### Required work
Only the lines below between the ones containing "Click the sparkle" and "The height and width of the screenshot is (581, 1000).", inclusive, are to be reproduced, each exactly as it stands.

### Excerpts from a dataset

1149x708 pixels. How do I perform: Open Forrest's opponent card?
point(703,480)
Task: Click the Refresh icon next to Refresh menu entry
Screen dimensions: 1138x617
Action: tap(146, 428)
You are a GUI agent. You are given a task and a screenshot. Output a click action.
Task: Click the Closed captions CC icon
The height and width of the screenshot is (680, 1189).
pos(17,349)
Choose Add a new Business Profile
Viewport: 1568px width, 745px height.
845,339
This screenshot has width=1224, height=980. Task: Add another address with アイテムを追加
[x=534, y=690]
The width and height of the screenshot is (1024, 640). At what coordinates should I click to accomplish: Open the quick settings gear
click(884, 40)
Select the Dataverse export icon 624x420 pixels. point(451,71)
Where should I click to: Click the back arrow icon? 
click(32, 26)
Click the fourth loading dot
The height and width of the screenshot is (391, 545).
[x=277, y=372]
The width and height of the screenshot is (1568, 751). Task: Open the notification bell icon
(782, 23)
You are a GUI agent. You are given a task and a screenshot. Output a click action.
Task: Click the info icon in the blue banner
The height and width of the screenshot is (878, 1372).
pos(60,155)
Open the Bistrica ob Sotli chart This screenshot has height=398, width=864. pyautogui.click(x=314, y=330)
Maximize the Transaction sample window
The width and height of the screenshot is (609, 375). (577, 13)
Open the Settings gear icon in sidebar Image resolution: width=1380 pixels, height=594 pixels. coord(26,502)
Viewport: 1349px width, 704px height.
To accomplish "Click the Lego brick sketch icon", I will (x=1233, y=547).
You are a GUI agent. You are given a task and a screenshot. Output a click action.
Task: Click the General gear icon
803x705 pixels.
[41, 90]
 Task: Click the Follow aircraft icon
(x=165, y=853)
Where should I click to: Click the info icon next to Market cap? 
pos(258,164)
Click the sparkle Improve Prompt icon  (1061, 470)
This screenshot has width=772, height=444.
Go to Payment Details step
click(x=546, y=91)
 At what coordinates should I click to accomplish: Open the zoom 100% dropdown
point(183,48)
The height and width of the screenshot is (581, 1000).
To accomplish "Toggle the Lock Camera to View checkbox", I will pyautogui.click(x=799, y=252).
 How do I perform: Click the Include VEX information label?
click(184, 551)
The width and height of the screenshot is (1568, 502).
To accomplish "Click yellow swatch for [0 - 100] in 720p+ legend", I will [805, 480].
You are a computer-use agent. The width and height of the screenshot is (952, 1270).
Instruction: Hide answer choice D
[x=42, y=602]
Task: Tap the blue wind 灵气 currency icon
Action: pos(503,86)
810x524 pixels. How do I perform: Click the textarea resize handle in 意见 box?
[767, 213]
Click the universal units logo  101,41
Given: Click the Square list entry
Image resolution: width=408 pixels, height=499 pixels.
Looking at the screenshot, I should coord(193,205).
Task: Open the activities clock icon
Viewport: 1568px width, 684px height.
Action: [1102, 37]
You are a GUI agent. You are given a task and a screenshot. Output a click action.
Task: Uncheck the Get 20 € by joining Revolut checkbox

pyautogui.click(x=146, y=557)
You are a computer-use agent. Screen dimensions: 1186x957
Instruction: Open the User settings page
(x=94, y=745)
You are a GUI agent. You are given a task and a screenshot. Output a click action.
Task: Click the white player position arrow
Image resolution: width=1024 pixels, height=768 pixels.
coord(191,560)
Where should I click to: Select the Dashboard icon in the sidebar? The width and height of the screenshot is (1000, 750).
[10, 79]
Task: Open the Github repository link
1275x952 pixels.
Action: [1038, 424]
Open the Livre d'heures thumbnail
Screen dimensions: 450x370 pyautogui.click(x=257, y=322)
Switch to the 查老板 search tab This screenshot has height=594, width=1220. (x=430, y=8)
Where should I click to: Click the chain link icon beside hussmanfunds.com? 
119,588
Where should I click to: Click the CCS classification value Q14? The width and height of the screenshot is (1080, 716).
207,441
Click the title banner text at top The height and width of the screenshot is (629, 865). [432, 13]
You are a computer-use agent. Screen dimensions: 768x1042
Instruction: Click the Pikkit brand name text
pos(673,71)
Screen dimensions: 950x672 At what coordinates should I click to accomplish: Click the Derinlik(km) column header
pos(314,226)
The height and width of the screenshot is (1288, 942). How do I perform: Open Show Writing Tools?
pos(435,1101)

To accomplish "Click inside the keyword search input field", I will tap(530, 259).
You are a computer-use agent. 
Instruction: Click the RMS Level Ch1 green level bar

### Completed exercise
Click the sparkle Improve Prompt icon  (1061, 470)
This screenshot has width=772, height=444.
Go to Payment Details step
click(x=546, y=91)
 At what coordinates should I click to accomplish: Open the zoom 100% dropdown
point(183,48)
The height and width of the screenshot is (581, 1000).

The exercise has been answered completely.